Nach vielfälltigen Bildungsexperimenten vor 2006 ist jetzt Stabilität eingekehrt. Das war ein Anspruch der CDU Mecklenburg-Vorpommern. Die Schulstrukturen gilt es nun zu erhalten. Die CDU packte viele liegengebliebene Aufgaben an, wie etwa den Entwurf eines Lehrerbildungsgesetzes und die Beendigung der Teilzeit für Lehrerinnen und Lehrer in Mecklenburg-Vorpommern. Der aktuelle Bildungsmonitor stellt Mecklenburg-Vorpommern gute Noten aus. Das Land verbessert sich von Rang 15 auf Rang 10 im Vergleich der Bildungssysteme der deutschen Bundesländer.
Der ehem. Kultusminister HENRY TESCH führte mit dem neuen Schulgesetz die selbständige Schule ein. Die Schulen können nun flexibler, effizienter und spezifischer auf ganz konkrete Bedingungen vor Ort reagieren. Es rückt die individuelle Förderung eines jeden Schülers und die Sicherung ländlicher Schulstandorte in den Mittelpunkt. Die CDU hat erreicht, dass die Eltern bei der Bildung und Erziehung u. a. durch Erziehungsvereinbarung mit der Schule eingebunden sind. In Stralsund wurde beispielsweise eine „Familienschule“ eingerichtet. In vielen Bereichen sind wir auf dem Weg zu einem familien- und kinderfreundlichen Bundesland gut vorangekommen.
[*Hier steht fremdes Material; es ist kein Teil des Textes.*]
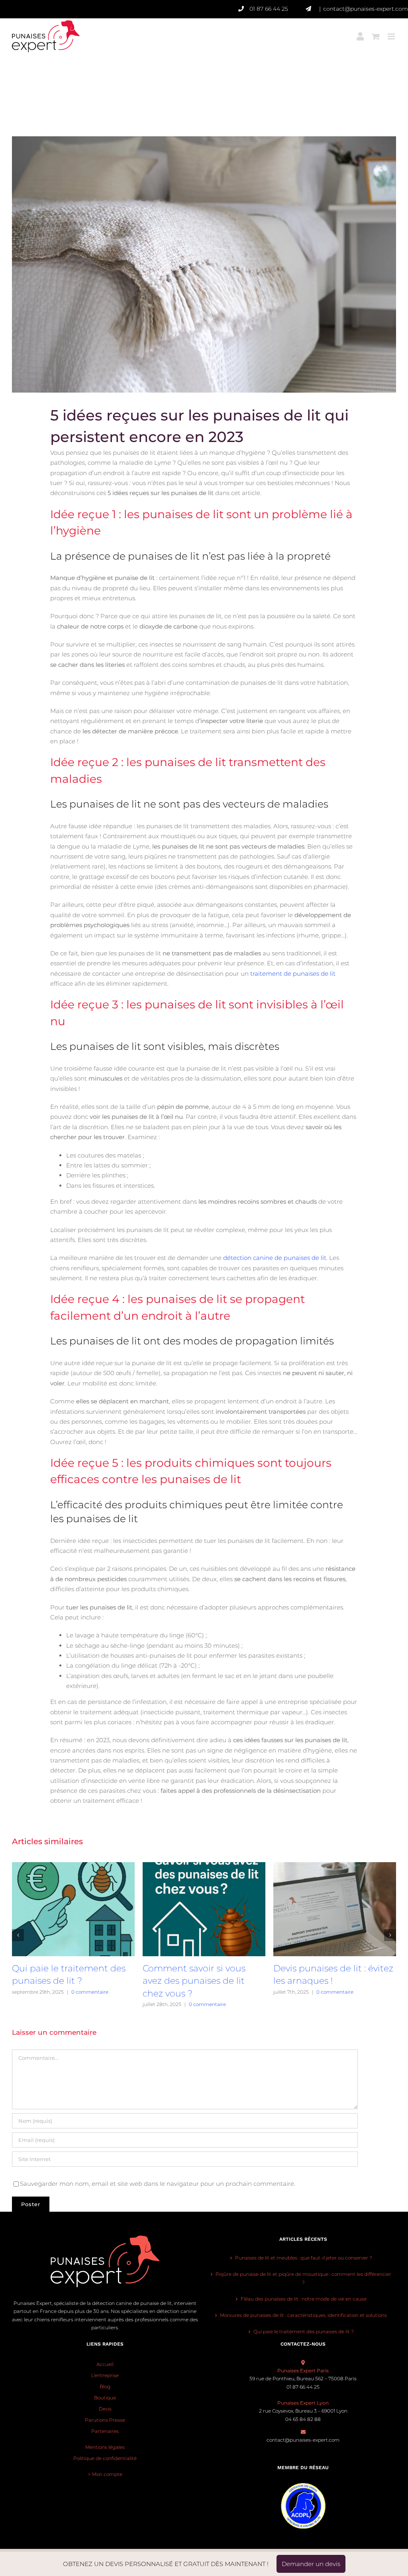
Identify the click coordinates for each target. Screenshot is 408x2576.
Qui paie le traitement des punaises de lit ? (303, 2331)
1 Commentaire (344, 2004)
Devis (105, 2409)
Auf Initiative der CDU konnten die Landeswettbewerbe „Familienfreundliches Unternehmen“ und „Familienfreundliche Kommune“ starten. Die CDU hat die Entlastung der Eltern von den Kosten für die Kindertagesbetreuung um 960 Euro im Jahr durchgesetzt und das kostenfreie Mittagessen für sozial Schwächere in der Kinderbetreuung gesetzlich gesichert.
Die Schuljahresbilanz des vergangenen Jahres zeigt, dass die Schulen mit ihrer neu gewonnenen Freiheit verantwortungsvoll umgehen. Die CDU hat erreicht, dass die freie Schulwahl ab Jahrgangsstufe 5 eingeführt wurde. Damit werden Chancengerechtigkeit und Berufsperspektiven der Schülerinnen und Schüler in Mecklenburg-Vorpommern gestärkt. Die Förderung der Selbstständigkeit wird damit zu einer zukunftsweisenden Maßnahme. Der Schwerpunkt der Bildungspolitik wird auch künftig in der Weiterentwicklung der Schul- und Unterrichtsqualität liegen, vor allem um die Zahl der Schulabbrecher wirksam zu reduzieren.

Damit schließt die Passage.